Karna kita memilih tidak secara gratis.
Ada
juga sekelompok orang yang mengatakan bahwa lebih baik tidak memilih dari pada
salah memilih, sehingga mereka tidak memilih pada hari pemilihan mendatang. Yah
kita sering sebut kelompok ini atau orang ini atau orang yang tidak memilih
dengan sebutan golput. Golput merupakan pilihan tapi ingat bahwa golput itu
bukan SOLUSI. Abdurrahim Arsyad mengatakan bahwa “ini dunia demokrasi, suara
seorang profesor dan suara seorang preman sama-sama di hitung satu, suara
seorang yang memilih karena uang dan suara seorang yang memilih karena analisa
di hitung satu.” Atas dasar inilah jangan sekali-kali golput karna satu suara
itu berharga sekiranya untuk lima tahun kedepan.
Dan
saya rasa semua mengetahui hal ini. Tetapi pertanyaanya kapan kita memulai?

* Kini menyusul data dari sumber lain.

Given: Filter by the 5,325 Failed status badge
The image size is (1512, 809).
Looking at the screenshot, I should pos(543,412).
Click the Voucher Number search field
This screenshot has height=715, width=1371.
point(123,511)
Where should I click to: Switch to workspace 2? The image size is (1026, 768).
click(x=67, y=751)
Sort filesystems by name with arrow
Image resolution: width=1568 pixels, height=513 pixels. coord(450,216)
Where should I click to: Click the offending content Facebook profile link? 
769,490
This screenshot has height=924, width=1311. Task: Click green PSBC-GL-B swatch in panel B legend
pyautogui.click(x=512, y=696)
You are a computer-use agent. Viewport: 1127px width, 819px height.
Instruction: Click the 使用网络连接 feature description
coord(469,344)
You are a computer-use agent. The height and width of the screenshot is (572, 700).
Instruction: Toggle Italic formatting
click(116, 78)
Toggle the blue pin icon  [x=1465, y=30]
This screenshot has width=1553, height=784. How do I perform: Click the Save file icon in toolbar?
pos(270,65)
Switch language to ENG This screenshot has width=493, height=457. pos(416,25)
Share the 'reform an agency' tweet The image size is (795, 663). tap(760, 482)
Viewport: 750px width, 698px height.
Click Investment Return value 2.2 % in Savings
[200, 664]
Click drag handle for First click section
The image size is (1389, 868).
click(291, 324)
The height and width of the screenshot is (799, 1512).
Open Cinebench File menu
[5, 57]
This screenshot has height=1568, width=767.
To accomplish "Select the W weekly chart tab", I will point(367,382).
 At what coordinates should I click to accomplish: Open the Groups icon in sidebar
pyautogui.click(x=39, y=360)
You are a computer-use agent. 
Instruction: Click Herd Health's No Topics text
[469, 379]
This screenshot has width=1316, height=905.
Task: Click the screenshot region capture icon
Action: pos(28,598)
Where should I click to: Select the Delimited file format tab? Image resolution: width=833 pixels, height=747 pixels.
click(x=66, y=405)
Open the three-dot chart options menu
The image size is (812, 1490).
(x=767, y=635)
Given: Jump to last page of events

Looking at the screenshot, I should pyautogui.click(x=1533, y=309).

Kapan kita memperbaiki keadaan ini? Yang ada kita hanya larut dalam keaadaan
ini belum lagi kita meneruskan ini kepada generasi penerus bangsa kita dan
kepada anak-anak kita. Ini adalah tanda kehancuran bangsa di masa yang akan
datang, Barac Obama mengatakan bahwa “Jika engkau ingin melihat kesejahteraan negara
anda pada masa 20 dan 30 tahun mendatang maka didiklah para pemuda sebagaimana
mestinya.” Dari bahasa tersebut dapat di simpulkan bahwa Daerah kita Jazirah
Tul Mulk akan mengalami kehancuran di masa yang akan datang apabila sistem
politik yang di terapkan di tiap-tiap Kabupaten/Kota seperti ini dan lebih
parahnya lagi jika kita tidak berani untuk memulai sesuatu yang benar. Kita
tidak berani untuk menentang ini padahal sudah jelas-jelas keliru dan merupakan
sebuah kejahatan seperti kata Soe Hoek Gie “mendiamkan kebenaran adalah
kejahatan”. Kalau bukan sekarang kapan lagi dan kalau bukan kita siapa lagi
inilah jargon yang sering kita dengar dan sering kita ucapkan tetapi jauh dari
realita.
Jika
kalau memang keadaan yang sudah jelas seperti ini kita para pemuda, para kaum
intelektual harus membuka mata untuk mengatasi masaalah-masaalah ini jangan
hanya mengikuti instruksi dari orang yang lebih tua dari kita tetapi kita
menelaah betul mana sosok orang yang betul-betul dan pantas untuk memimpin
daerah kita. Politik itu bukan keluarga, semua punya hak untuk menentukan
pilihan.
Maka
dari itu kita harus berani untuk memulai, berani untuk mengklarifikasi yang
keliru dan membenarkan yang benar. Memulai dari sendiri dari lingkungan sosial
untuk membangun indonesia. Karena membangun Indonesia itu dimulai dari
Kabupaten/Kota Untuk Provinsi dan dari Provinsi untuk Indonesia.